* **WHAT IS REQUIRED**
Your answer must hold only the lines below from the line containing "Gallery (964, 41)" through the line containing "Internet Radio (58, 77)", each reproduced exactly.

* **RECORDS SHOWN**
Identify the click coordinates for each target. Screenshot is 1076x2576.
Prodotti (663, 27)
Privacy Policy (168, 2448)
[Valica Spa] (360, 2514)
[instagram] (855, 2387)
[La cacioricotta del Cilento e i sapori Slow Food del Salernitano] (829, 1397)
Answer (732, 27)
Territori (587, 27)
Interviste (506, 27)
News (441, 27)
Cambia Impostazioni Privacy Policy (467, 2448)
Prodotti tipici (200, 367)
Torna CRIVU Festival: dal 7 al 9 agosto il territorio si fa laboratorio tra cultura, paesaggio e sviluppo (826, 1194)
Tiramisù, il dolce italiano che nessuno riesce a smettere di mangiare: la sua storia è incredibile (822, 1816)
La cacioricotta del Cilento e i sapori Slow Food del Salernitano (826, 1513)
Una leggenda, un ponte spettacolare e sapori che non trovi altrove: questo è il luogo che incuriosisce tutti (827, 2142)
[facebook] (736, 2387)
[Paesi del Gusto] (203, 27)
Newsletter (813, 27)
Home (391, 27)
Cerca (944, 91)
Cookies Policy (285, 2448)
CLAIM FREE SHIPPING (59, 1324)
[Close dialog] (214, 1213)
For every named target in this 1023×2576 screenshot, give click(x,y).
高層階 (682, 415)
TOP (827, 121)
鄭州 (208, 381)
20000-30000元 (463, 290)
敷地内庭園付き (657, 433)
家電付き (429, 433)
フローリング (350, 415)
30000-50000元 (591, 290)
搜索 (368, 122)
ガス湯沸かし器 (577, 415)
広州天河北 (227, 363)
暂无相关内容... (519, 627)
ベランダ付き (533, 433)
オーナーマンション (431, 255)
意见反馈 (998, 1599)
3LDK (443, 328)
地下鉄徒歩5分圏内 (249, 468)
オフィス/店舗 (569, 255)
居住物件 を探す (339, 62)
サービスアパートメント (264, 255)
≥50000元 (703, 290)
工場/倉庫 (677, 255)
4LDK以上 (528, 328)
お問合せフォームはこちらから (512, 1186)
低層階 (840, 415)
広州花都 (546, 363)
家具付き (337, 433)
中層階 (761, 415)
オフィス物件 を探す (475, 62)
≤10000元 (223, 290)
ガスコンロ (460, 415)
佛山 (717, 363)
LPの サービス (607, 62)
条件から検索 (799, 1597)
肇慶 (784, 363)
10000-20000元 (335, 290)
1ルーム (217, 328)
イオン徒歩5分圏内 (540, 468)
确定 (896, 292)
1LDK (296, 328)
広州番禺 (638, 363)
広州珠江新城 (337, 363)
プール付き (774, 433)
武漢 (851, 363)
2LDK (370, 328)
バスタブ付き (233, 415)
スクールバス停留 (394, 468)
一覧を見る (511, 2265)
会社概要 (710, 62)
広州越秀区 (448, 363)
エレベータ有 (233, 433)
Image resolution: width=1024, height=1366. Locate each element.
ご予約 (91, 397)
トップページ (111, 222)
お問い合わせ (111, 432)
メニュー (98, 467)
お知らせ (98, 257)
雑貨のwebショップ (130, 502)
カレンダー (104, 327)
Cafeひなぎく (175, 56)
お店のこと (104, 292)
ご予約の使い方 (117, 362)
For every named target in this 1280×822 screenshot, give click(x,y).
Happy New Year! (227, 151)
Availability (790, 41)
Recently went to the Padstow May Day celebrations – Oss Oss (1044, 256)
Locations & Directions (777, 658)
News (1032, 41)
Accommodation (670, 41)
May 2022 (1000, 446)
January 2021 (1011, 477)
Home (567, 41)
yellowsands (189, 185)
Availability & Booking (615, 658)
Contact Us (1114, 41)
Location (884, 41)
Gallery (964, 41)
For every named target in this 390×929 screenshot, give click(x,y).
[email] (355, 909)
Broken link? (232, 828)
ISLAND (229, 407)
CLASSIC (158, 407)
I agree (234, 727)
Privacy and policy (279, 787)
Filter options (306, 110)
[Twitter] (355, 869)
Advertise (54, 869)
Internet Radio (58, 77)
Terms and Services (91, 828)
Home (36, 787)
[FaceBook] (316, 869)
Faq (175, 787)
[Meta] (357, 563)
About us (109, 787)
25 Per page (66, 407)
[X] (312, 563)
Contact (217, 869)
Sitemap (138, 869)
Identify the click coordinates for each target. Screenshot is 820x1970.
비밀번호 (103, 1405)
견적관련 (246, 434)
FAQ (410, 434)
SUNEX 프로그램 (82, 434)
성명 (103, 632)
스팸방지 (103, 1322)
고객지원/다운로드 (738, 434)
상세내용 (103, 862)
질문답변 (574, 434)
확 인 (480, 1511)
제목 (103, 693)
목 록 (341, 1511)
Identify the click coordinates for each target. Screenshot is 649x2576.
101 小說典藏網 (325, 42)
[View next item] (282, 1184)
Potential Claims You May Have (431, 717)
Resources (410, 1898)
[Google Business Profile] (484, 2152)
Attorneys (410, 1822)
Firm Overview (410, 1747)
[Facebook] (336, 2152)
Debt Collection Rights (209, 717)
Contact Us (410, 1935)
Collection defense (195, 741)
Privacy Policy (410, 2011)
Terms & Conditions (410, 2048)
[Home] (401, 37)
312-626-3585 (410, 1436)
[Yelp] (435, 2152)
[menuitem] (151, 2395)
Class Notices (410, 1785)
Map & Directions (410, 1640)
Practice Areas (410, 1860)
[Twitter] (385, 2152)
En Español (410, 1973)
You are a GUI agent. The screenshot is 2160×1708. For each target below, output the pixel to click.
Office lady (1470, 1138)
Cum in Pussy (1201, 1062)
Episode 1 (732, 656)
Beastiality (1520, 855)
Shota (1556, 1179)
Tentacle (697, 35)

* **TASK SOLUTION**
Gallery (964, 41)
For every named target in this 390×929 screenshot, give click(x,y).
[email] (355, 909)
Broken link? (232, 828)
ISLAND (229, 407)
CLASSIC (158, 407)
I agree (234, 727)
Privacy and policy (279, 787)
Filter options (306, 110)
[Twitter] (355, 869)
Advertise (54, 869)
Internet Radio (58, 77)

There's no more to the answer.